ABSTRACT

Towns had often been defined by the exclusive rights to hold markets granted to them by royal and imperial authorities, and they came to be constituted around the juridical framework which gave the right to exercise a trade or profession to a town's guilds and corporations. As we saw in Chapter Two, corporate bodies were not only a mode of trade defence, but also the basis for representation in urban affairs. Its corporations were a town's most basic institutions, bridging the private world of economic interests and the public sphere of urban government and ritual. If the juridical boundaries were more strict than the economic reality, they themselves underpinned a certain conception of the urban.
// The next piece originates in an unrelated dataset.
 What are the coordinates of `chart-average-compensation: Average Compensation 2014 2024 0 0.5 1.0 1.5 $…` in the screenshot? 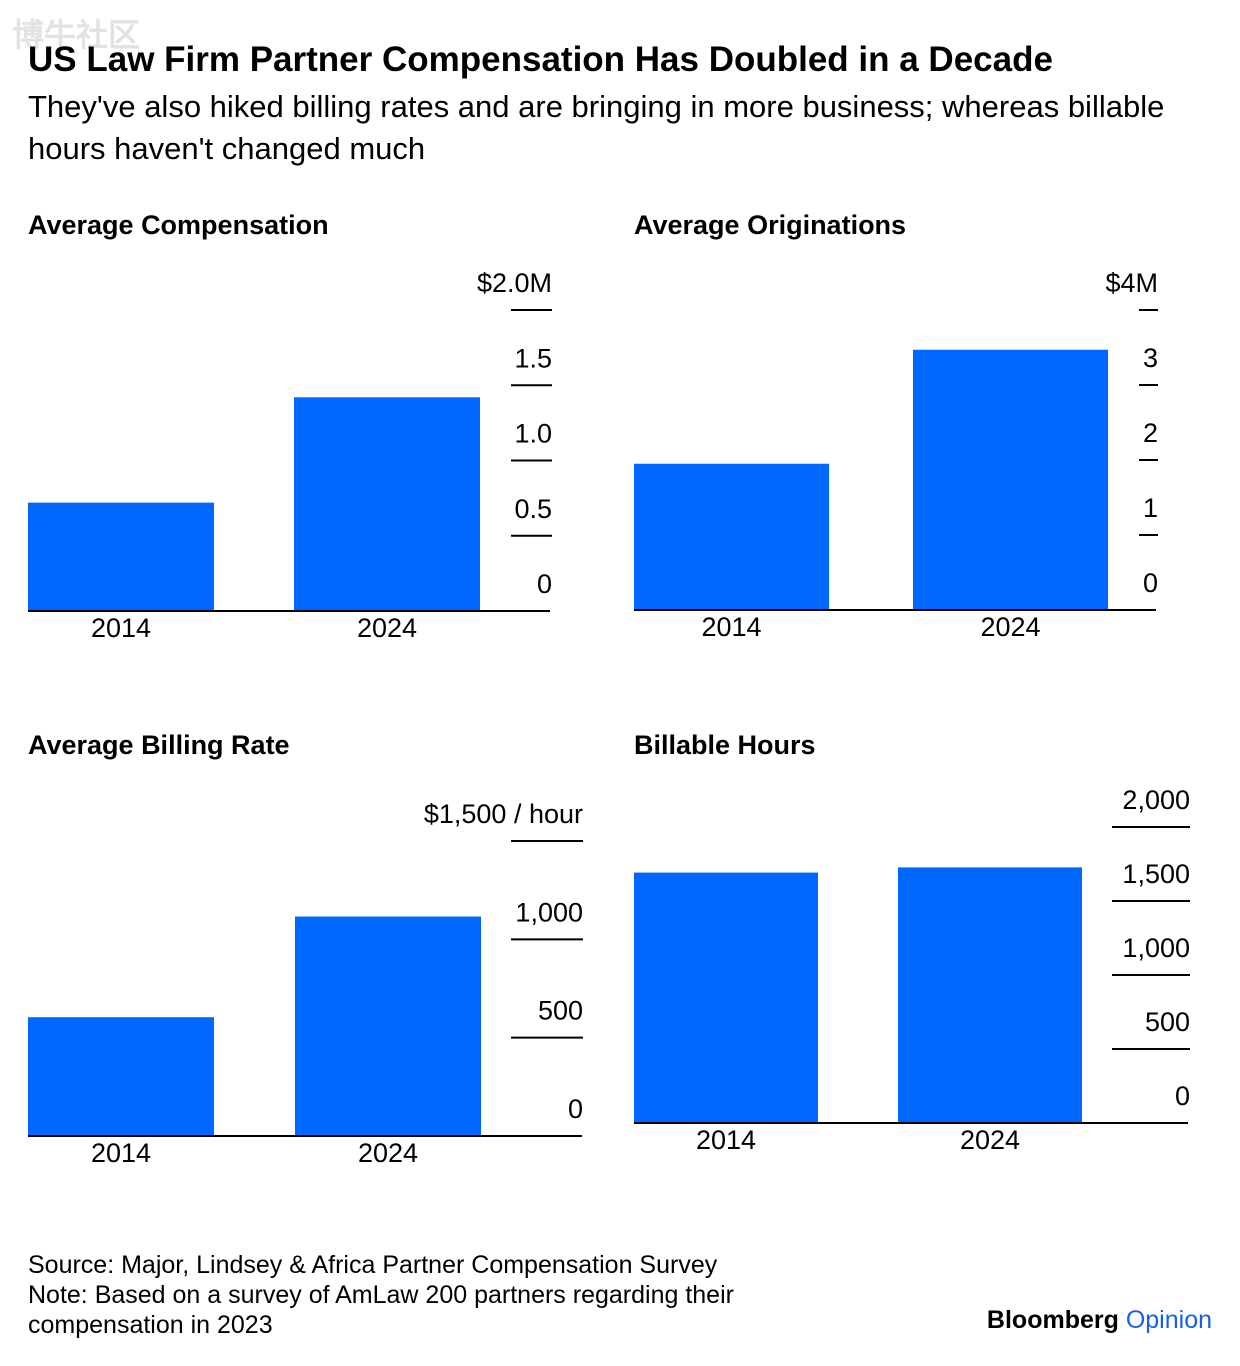 It's located at (308, 430).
The masters and jurandes of urban corporations provided the town's freemen and burghers. In seventeenth-and eighteenth-century Germany, for example, only those who were citizens of a town had the right to sell in a market, to brew beer or to open a workshop.2 Manufacturing might be excluded from the countryside by law, as in Prussia before the early nineteenth-century reforms or Sweden before the 1850s, whose restrictions sought to concentrate within towns the conflicts which surrounded industry and trade, and to protect the countryside and its subordinate peasantry from such tensions. Even where rural production was

permitted, precise distinctions would protect the exclusive rights of urban guilds, as with the laws which forbade country shoemakers round Bologna from selling in the town itself, while permitting their urban counterparts to sell higher-quality shoes in the countryside. As Bologna's shoemakers insisted throughout the eighteenth century, crafts were an urban activity and had to be defended as such. 3 Towns and small enterprise were thus historically bound together, even if frontier artisanal districts such as Paris's faubourg Saint-Antoine show that the boundary between town and country was more clear in law than on the ground. In the words of Fernand Braudel, 'the town accumulates and amasses shops, markets, houses and artisans',4 and his judgement was as true for the modern as for the early-modern era. By the middle of the nineteenth century, in spite of the continuation of rural industry and industrial villages, production and commerce were concentrated ever more firmly in the towns of industrialising Europe.